**What you should do:**
The entries below contain a line with "Image resolution: width=1345" and a line with "Task: Click the orange". Quote exactly those two lines and all lines between them.

━━ Exercise materials

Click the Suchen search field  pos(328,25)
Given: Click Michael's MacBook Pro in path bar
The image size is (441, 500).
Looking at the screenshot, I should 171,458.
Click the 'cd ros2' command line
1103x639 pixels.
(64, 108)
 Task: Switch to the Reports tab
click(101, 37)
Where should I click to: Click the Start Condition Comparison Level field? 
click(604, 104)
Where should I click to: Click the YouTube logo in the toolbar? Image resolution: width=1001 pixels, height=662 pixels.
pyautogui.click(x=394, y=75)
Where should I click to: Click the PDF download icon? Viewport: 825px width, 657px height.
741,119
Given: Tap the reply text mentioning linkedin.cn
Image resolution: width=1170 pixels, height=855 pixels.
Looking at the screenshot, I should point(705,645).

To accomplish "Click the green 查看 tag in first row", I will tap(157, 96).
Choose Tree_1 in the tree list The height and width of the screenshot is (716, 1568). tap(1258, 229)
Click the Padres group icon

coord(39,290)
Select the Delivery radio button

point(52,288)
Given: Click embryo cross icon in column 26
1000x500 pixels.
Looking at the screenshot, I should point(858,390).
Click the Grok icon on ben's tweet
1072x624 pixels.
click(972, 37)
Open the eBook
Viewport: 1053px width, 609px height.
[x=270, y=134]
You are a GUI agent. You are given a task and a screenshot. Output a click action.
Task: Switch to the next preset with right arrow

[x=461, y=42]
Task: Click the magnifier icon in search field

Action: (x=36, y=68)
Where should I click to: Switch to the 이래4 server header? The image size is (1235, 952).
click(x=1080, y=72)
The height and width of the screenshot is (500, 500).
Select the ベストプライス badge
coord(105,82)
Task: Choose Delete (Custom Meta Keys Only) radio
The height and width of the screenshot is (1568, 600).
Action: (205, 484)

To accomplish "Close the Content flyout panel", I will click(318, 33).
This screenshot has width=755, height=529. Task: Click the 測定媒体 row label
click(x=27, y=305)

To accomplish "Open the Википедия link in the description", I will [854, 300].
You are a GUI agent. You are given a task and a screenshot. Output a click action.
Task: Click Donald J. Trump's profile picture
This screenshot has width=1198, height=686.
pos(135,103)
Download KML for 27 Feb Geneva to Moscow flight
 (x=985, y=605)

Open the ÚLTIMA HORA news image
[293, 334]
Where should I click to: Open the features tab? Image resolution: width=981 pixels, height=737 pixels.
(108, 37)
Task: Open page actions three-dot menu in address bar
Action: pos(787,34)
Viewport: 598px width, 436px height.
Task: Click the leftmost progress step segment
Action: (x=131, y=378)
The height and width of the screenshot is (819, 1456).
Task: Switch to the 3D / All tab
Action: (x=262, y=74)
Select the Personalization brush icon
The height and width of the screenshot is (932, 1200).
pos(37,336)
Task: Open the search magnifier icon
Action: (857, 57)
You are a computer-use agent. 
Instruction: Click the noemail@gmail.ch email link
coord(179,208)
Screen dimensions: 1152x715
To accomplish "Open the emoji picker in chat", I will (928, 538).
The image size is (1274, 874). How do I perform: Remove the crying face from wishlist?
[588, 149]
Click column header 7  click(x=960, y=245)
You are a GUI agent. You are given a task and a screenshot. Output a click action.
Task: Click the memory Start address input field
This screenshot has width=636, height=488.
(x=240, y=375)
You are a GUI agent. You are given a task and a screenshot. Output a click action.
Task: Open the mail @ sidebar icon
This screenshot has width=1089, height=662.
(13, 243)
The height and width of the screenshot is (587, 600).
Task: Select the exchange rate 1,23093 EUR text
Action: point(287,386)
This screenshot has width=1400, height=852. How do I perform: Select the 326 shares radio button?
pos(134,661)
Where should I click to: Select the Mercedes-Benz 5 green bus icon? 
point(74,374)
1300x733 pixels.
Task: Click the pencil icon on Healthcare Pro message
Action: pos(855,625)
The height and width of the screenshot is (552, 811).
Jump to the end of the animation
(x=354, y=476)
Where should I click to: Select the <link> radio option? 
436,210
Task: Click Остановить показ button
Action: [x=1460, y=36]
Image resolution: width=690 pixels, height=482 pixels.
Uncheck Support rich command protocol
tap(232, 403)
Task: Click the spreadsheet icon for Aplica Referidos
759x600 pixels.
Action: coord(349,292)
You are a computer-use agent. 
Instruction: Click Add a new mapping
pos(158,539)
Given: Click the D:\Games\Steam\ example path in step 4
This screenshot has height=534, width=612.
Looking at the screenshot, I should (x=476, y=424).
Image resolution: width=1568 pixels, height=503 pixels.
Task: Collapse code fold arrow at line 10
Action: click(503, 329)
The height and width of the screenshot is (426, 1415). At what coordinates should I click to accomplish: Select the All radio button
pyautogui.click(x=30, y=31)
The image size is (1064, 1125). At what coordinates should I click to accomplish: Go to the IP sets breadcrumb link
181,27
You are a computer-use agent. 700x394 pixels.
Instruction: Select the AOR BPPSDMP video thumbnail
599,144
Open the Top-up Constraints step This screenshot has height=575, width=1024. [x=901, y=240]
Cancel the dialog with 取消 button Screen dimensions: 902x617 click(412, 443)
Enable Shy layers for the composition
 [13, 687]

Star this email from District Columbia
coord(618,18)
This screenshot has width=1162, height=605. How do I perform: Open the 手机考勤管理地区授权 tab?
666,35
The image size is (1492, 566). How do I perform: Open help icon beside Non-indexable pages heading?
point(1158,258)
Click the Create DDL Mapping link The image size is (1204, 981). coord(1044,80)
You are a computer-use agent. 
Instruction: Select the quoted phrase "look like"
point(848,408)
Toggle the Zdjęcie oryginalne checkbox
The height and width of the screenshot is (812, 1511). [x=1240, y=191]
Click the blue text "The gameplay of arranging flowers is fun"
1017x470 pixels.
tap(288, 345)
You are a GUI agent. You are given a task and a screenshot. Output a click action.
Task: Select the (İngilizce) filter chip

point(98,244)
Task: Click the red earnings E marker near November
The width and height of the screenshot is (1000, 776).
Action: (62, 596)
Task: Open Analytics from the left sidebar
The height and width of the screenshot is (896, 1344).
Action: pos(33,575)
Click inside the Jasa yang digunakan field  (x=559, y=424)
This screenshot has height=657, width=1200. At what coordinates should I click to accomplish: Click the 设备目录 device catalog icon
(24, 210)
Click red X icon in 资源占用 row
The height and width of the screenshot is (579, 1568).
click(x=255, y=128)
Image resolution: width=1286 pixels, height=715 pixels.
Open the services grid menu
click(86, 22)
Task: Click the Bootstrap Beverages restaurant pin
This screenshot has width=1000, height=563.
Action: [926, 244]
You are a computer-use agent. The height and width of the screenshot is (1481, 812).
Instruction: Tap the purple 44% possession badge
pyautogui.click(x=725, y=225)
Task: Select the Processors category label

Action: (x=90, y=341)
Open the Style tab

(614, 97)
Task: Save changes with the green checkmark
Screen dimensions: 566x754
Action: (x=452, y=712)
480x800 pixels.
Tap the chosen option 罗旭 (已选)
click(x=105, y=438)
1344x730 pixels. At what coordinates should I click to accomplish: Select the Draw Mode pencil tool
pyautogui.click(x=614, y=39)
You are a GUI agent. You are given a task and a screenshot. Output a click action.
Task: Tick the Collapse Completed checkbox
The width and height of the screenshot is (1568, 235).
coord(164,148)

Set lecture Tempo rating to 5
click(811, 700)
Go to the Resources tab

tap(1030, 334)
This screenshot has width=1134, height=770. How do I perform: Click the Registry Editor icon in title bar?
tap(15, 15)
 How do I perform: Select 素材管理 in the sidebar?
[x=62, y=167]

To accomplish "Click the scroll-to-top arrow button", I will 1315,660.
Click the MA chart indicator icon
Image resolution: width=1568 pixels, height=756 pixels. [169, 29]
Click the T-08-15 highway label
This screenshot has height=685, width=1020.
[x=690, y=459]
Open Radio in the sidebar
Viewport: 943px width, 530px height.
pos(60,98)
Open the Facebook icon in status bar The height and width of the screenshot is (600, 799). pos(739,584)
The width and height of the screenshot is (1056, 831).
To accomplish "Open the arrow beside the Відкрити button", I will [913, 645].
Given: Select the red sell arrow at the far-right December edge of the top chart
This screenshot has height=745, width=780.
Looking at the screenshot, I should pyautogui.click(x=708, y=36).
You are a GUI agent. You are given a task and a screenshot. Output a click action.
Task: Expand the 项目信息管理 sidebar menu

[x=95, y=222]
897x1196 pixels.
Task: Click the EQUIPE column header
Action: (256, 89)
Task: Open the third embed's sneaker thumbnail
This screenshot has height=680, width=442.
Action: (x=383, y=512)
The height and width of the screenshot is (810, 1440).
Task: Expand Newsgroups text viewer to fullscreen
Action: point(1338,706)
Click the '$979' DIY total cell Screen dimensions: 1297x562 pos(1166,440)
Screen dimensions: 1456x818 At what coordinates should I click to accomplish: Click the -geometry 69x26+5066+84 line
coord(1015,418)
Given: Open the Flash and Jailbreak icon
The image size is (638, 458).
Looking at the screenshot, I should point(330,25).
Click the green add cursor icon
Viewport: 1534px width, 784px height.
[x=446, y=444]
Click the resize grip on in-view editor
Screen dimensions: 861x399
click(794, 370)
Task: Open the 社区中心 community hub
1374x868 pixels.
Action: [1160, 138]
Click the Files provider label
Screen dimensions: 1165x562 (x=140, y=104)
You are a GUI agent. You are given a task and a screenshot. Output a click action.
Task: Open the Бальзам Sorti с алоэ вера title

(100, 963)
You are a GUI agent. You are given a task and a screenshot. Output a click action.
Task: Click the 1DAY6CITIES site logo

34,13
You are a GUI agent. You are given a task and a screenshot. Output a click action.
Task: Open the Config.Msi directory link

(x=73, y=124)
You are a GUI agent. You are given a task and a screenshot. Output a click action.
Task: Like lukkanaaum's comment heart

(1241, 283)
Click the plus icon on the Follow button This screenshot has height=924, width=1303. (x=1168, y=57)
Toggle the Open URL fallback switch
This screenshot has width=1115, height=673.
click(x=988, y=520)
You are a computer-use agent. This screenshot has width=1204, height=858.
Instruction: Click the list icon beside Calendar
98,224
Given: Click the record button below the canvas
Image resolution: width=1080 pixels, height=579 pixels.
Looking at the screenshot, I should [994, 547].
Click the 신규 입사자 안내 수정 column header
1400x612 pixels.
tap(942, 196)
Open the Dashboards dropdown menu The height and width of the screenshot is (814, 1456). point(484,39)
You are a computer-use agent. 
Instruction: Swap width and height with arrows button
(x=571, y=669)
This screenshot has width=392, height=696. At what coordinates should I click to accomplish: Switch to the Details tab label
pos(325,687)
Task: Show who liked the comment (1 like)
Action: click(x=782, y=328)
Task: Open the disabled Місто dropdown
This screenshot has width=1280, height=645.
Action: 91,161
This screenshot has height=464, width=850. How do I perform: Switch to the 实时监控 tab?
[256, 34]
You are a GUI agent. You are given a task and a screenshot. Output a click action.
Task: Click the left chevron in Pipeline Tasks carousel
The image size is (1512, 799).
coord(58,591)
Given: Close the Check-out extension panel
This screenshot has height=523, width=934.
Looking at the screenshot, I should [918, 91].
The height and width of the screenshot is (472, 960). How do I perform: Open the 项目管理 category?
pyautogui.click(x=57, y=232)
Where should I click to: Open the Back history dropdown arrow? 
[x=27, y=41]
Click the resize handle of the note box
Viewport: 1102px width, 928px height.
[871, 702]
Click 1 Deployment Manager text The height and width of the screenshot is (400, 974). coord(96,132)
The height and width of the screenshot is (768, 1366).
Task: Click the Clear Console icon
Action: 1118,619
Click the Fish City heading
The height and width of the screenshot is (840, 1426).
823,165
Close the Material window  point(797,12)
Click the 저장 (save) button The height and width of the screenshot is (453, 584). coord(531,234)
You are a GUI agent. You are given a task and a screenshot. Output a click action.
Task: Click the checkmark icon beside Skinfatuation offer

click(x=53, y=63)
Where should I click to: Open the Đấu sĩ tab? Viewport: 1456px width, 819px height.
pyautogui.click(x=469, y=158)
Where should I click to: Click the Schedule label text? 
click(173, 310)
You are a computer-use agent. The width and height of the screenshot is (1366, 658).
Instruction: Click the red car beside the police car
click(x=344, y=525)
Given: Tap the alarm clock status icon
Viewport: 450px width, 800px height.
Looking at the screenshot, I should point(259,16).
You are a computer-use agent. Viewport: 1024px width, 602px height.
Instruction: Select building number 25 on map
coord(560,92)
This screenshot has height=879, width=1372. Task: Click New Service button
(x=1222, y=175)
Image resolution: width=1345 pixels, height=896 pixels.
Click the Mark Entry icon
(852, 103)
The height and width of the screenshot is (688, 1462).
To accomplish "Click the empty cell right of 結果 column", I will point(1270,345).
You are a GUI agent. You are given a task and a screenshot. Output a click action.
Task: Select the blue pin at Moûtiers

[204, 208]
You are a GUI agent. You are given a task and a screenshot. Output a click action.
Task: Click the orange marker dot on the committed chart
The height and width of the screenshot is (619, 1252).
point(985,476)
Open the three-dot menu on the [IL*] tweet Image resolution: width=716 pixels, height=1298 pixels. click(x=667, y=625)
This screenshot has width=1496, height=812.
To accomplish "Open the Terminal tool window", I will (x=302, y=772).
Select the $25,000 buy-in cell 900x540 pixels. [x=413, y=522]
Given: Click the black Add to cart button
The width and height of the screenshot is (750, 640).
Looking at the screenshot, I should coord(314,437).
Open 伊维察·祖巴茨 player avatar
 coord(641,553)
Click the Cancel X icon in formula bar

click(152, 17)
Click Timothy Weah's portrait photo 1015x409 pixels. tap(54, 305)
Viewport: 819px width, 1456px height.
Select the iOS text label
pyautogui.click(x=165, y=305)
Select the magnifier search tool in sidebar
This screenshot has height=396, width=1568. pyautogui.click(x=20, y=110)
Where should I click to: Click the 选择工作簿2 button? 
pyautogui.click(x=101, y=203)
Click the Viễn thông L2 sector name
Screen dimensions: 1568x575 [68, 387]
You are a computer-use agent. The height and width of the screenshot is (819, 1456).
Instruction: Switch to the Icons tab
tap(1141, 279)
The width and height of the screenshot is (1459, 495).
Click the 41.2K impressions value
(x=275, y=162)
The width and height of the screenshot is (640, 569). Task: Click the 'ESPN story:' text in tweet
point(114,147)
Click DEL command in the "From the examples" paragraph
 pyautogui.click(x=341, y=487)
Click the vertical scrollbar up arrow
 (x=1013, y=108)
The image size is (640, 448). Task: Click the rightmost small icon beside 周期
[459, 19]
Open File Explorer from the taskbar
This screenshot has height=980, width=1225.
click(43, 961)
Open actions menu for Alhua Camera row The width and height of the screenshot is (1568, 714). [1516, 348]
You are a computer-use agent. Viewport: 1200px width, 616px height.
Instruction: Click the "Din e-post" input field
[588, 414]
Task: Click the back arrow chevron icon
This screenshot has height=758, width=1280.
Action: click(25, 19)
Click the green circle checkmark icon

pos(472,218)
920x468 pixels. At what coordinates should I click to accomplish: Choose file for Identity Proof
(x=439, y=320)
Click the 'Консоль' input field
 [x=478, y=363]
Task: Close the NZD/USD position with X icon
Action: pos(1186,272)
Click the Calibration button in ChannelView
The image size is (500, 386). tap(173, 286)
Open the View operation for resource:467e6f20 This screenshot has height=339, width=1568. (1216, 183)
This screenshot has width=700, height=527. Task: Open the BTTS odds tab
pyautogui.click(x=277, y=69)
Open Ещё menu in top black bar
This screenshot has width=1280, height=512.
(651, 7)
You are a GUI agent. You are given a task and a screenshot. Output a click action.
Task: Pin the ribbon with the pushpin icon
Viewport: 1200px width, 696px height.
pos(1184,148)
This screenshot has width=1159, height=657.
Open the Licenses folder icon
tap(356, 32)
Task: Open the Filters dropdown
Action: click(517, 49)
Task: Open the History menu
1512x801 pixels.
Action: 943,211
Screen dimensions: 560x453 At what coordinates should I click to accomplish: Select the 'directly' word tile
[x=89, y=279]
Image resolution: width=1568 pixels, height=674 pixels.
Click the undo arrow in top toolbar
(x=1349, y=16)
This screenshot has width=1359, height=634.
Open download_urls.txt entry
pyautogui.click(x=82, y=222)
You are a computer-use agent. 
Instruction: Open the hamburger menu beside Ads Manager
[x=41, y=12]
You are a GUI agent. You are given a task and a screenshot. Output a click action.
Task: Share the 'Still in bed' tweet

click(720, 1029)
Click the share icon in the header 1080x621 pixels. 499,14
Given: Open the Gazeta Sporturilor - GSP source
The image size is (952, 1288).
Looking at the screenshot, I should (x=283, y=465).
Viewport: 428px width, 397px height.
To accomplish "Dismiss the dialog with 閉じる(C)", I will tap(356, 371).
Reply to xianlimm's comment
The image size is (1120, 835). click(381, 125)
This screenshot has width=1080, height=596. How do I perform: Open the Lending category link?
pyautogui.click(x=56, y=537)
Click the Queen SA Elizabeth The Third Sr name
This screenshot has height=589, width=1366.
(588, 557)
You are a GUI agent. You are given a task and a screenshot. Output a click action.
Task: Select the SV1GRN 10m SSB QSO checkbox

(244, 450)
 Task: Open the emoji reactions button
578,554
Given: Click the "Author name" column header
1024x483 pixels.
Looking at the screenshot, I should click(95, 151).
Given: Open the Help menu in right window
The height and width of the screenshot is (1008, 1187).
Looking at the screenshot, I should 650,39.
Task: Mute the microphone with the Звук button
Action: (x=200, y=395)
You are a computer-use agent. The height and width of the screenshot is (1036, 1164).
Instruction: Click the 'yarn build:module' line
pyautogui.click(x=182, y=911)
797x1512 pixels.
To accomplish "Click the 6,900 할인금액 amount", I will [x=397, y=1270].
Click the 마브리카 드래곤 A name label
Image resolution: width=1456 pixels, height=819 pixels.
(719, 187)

━━━━

**Response to this exercise:**
Image resolution: width=1345 pixels, height=896 pixels.
Click the Mark Entry icon
(852, 103)
The height and width of the screenshot is (688, 1462).
To accomplish "Click the empty cell right of 結果 column", I will point(1270,345).
You are a GUI agent. You are given a task and a screenshot. Output a click action.
Task: Select the blue pin at Moûtiers

[204, 208]
You are a GUI agent. You are given a task and a screenshot. Output a click action.
Task: Click the orange marker dot on the committed chart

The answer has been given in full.